Collected data

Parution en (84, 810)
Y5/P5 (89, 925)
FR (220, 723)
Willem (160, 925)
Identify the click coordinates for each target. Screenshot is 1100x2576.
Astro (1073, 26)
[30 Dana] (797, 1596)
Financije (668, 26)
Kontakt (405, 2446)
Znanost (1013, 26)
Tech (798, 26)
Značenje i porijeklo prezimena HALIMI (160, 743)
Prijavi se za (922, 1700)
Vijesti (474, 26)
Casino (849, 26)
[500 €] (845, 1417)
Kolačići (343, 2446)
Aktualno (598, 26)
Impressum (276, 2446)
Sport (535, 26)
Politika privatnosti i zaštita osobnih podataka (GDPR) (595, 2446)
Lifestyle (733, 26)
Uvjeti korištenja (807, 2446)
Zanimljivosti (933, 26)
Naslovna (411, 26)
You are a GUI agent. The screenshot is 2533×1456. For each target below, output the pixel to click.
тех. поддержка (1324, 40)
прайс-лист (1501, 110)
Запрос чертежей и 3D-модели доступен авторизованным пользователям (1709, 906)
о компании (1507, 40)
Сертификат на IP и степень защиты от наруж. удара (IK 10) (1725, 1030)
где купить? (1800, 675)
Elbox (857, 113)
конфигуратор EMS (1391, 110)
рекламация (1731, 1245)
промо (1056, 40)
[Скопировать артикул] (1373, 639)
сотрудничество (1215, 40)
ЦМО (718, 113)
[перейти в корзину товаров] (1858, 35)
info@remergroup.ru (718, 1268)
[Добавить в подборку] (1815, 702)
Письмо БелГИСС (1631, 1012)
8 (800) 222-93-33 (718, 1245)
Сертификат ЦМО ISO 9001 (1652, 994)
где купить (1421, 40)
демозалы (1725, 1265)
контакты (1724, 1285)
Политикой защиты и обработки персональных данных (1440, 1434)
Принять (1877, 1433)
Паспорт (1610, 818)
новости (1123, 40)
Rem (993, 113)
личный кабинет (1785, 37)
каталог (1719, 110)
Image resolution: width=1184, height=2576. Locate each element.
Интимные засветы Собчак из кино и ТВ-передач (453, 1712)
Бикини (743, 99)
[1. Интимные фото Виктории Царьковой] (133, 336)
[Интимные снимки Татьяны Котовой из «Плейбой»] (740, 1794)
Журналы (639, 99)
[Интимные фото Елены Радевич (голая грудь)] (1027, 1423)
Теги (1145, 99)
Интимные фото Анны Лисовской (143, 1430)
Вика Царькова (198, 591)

Required action:
Give every entry back unchanged. Leave none out.

Solution for this task:
Parution en (84, 810)
Y5/P5 (89, 925)
FR (220, 723)
Willem (160, 925)
Identify the click coordinates for each target. Screenshot is 1100x2576.
Astro (1073, 26)
[30 Dana] (797, 1596)
Financije (668, 26)
Kontakt (405, 2446)
Znanost (1013, 26)
Tech (798, 26)
Značenje i porijeklo prezimena HALIMI (160, 743)
Prijavi se za (922, 1700)
Vijesti (474, 26)
Casino (849, 26)
[500 €] (845, 1417)
Kolačići (343, 2446)
Aktualno (598, 26)
Impressum (276, 2446)
Sport (535, 26)
Politika privatnosti i zaštita osobnih podataka (GDPR) (595, 2446)
Lifestyle (733, 26)
Uvjeti korištenja (807, 2446)
Zanimljivosti (933, 26)
Naslovna (411, 26)
You are a GUI agent. The screenshot is 2533×1456. For each target below, output the pixel to click.
тех. поддержка (1324, 40)
прайс-лист (1501, 110)
Запрос чертежей и 3D-модели доступен авторизованным пользователям (1709, 906)
о компании (1507, 40)
Сертификат на IP и степень защиты от наруж. удара (IK 10) (1725, 1030)
где купить? (1800, 675)
Elbox (857, 113)
конфигуратор EMS (1391, 110)
рекламация (1731, 1245)
промо (1056, 40)
[Скопировать артикул] (1373, 639)
сотрудничество (1215, 40)
ЦМО (718, 113)
[перейти в корзину товаров] (1858, 35)
info@remergroup.ru (718, 1268)
[Добавить в подборку] (1815, 702)
Письмо БелГИСС (1631, 1012)
8 (800) 222-93-33 (718, 1245)
Сертификат ЦМО ISO 9001 (1652, 994)
где купить (1421, 40)
демозалы (1725, 1265)
контакты (1724, 1285)
Политикой защиты и обработки персональных данных (1440, 1434)
Принять (1877, 1433)
Паспорт (1610, 818)
новости (1123, 40)
Rem (993, 113)
личный кабинет (1785, 37)
каталог (1719, 110)
Image resolution: width=1184, height=2576. Locate each element.
Интимные засветы Собчак из кино и ТВ-передач (453, 1712)
Бикини (743, 99)
[1. Интимные фото Виктории Царьковой] (133, 336)
[Интимные снимки Татьяны Котовой из «Плейбой»] (740, 1794)
Журналы (639, 99)
[Интимные фото Елены Радевич (голая грудь)] (1027, 1423)
Теги (1145, 99)
Интимные фото Анны Лисовской (143, 1430)
Вика Царькова (198, 591)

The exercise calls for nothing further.